— А когда подожгли склад…

— Да какие там автономные отряды, кто тут только не перебывал… Помнишь того немца?..

Сынок хозяйки виллы завизжал:

— Это ровно ничего не значит, что автономные! Все партизаны — убийцы!

— А по-моему, — спокойно глядя на нас, сказал доктор, — виноват не тот или другой в отдельности. Вся обстановка была такая — партизанская война, полное беззаконие, кровопролитие. Эти двое, по всей вероятности, действительно шпионили… Но, — снова начал он, громко отчеканивая слова, чтобы пробиться сквозь спор, — кто создал первые отряды? Кто хотел гражданской войны? Кто провоцировал немцев и наших фашистов? Коммунисты. Всегда они. Они и должны отвечать. Они убийцы. Эту честь мы, итальянцы, им охотно уступаем…

Вывод доктора всем пришелся по душе. Тогда я сказал, что не согласен. Меня спросили почему.

— В тот год, — сказал я, — был я еще в Америке (ни слова в ответ). И в Америке был интернирован (ни слова в ответ). И в самой что ни на есть Америке газеты напечатали воззвание короля и Бадольо, которые велели итальянцам уходить в горы, начинать партизанскую войну, нападать на немцев и фашистов с тыла.

Усмешечки. Об этом никто не помнил. Спор разгорелся снова.

Когда я уходил, учительница кричала:

— Все они ублюдки! Им деньги наши нужны! Земля и деньги, как в России. А недовольных — в расход.

Нуто тоже спустился в деревню, чтоб послушать. Слушал и все больше мрачнел.

— Неужели, — спросил я его, — никто из парней не был в партизанах? Отчего они все словно воды в рот набрали? В Генуе партизаны даже газету издают…

— Из этих никто не партизанил, — сказал Нуто. — Все они повязали себе на шею трехцветный платок наутро после победы. Кое-кто служил в Ницце… А те, кто своей шкуры не жалел, не любят болтать.

Покойников опознать не удалось. Их на повозке отвезли в старую больницу; многие ходили на них взглянуть и возвращались, скривив рот. «Что ж, — говорили женщины в переулках, сидя у порога своего дома, — этого никому не миновать. Но хуже нет такой смерти». Малый рост и медальон со святым Януарием на шее у одного из них навели следователя на мысль, что это были южане. Их записали как «неизвестных» и на том закрыли следствие.

Но приходский священник ничего не закрыл и лишь теперь принялся за дело по-настоящему. Он тотчас призвал к себе мэра, старшину карабинеров, комитет глав семейств и настоятельниц монастырей. Мне обо всем рассказал Кавалер, он был не в ладах со священником, который, ничего ему не сказав, велел снять со скамьи латунную дощечку с его фамилией.

— Скамья, у которой, стоя на коленях, молилась моя мать! — рассказывал он. — Моя мать, принесшая церкви больше добра, чем десять таких, как он!..

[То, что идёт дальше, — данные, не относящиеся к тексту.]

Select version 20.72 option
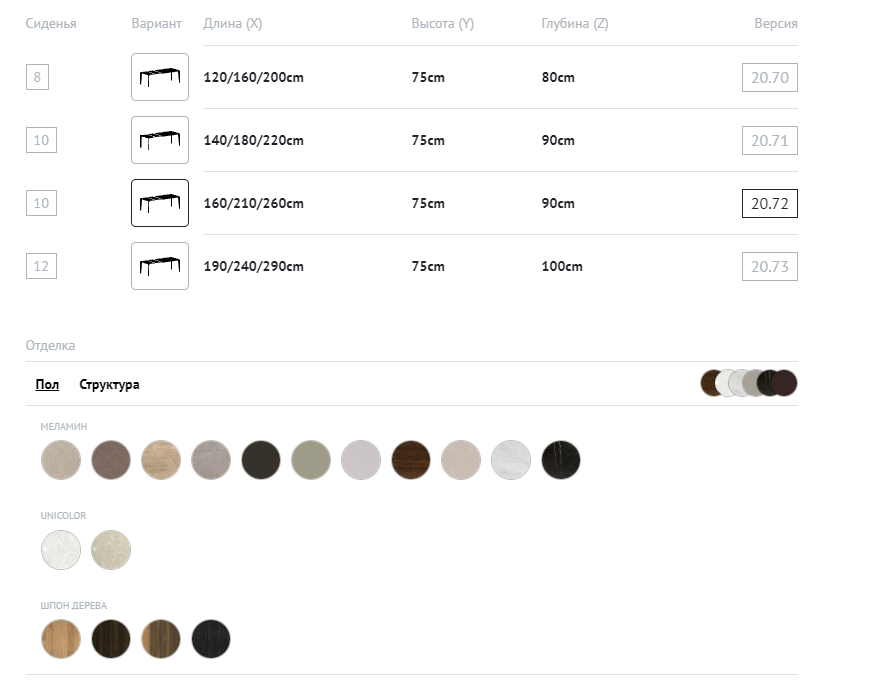Image resolution: width=883 pixels, height=685 pixels. pyautogui.click(x=769, y=203)

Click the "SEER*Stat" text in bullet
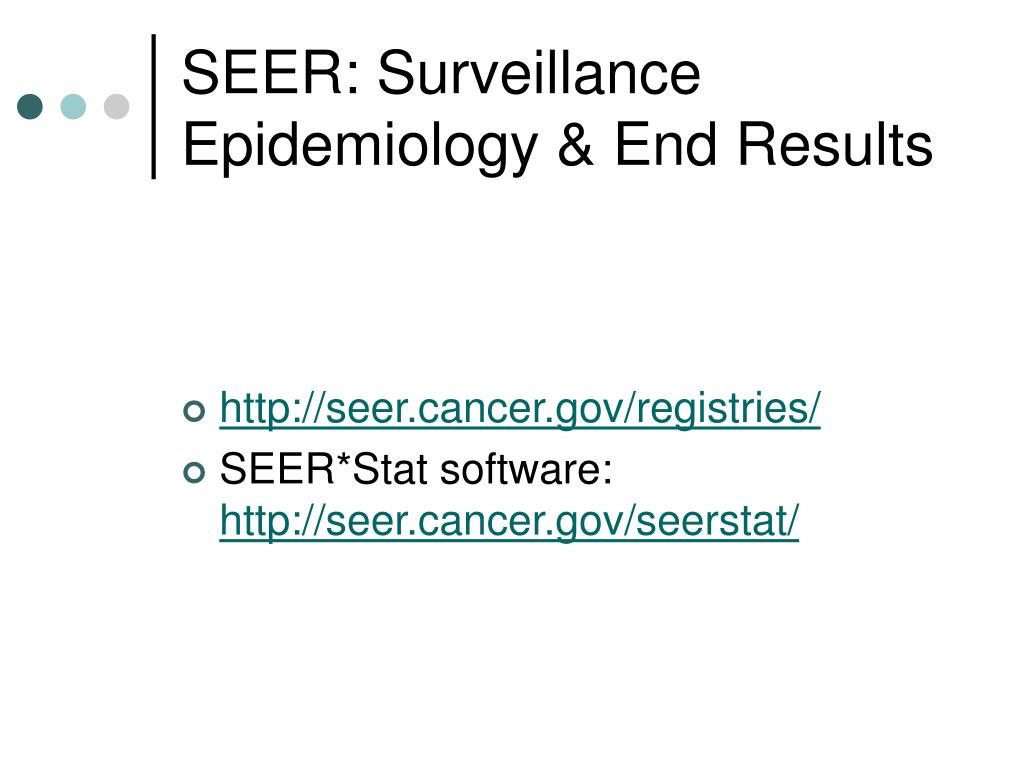(x=317, y=469)
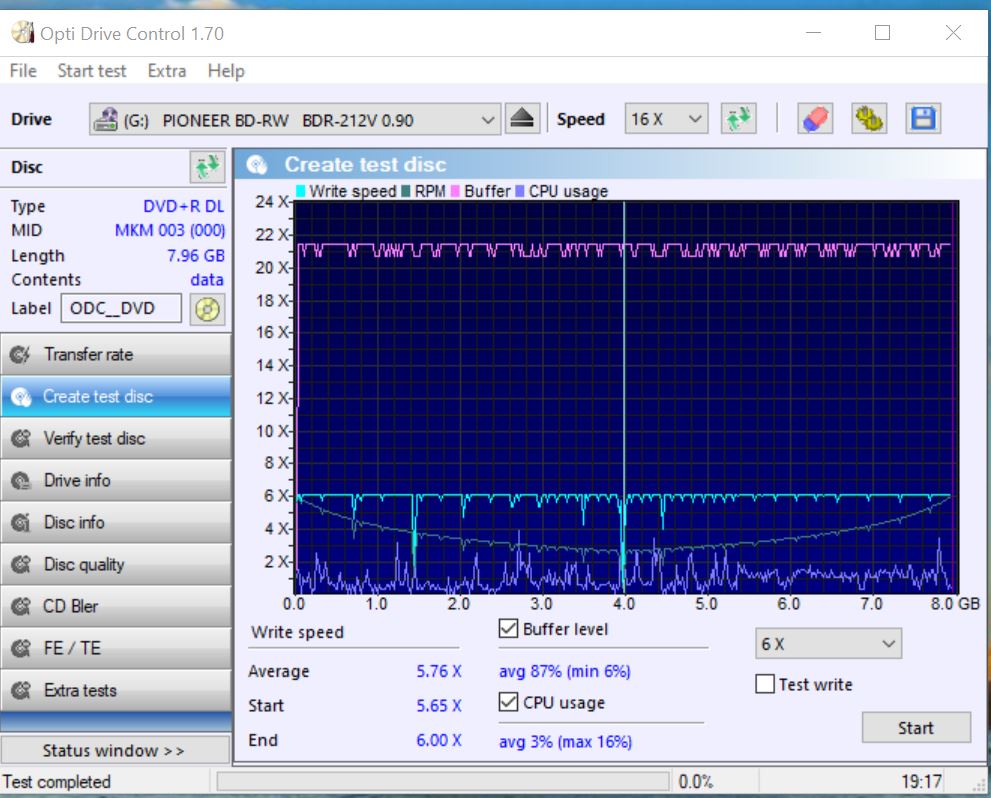
Task: Open the Extra menu
Action: pyautogui.click(x=166, y=71)
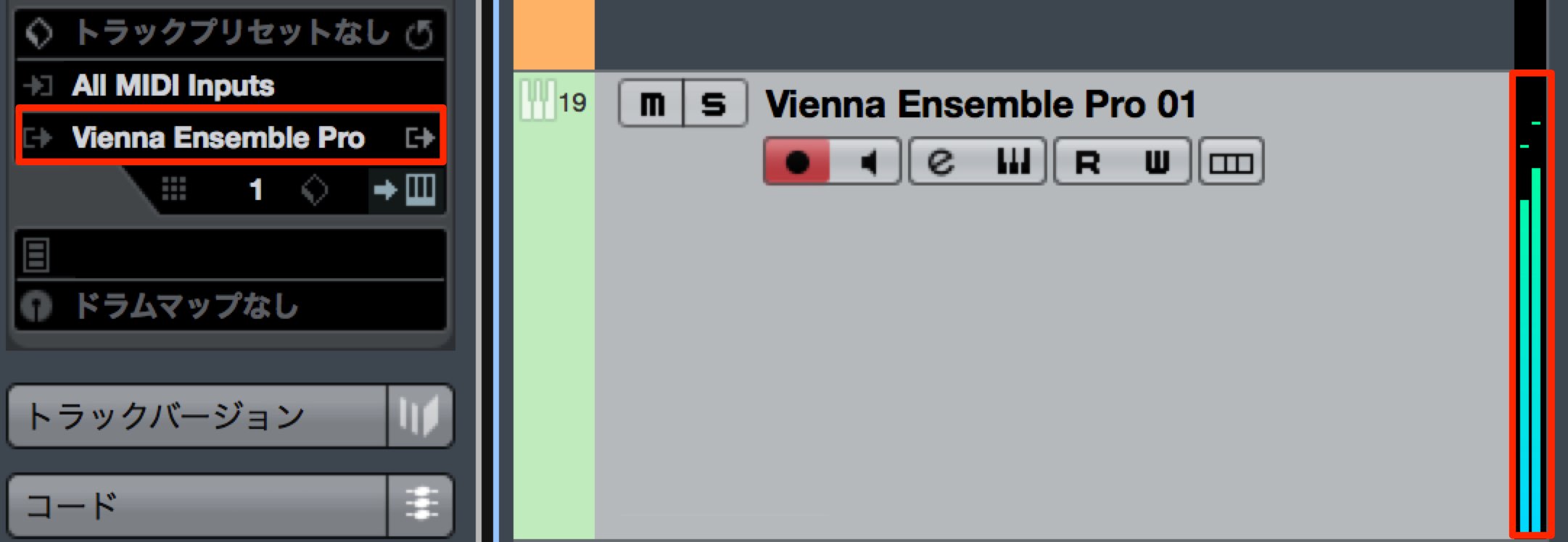This screenshot has height=542, width=1568.
Task: Click the output arrow icon beside Vienna Ensemble Pro
Action: (x=420, y=137)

Кавалер не осуждал партизан.

— Мальчики, — сказал он. — Мальчики, которым пришлось воевать. Когда я думаю, сколько их погибло…

Словом, поп решил лить воду на свою мельницу. Он еще не оправился как следует с того дня, когда поставили плиту в память партизан, повешенных перед казармой чернорубашечников. Для этого два года назад из Асти приезжал депутат-социалист. Попа на церемонии не было.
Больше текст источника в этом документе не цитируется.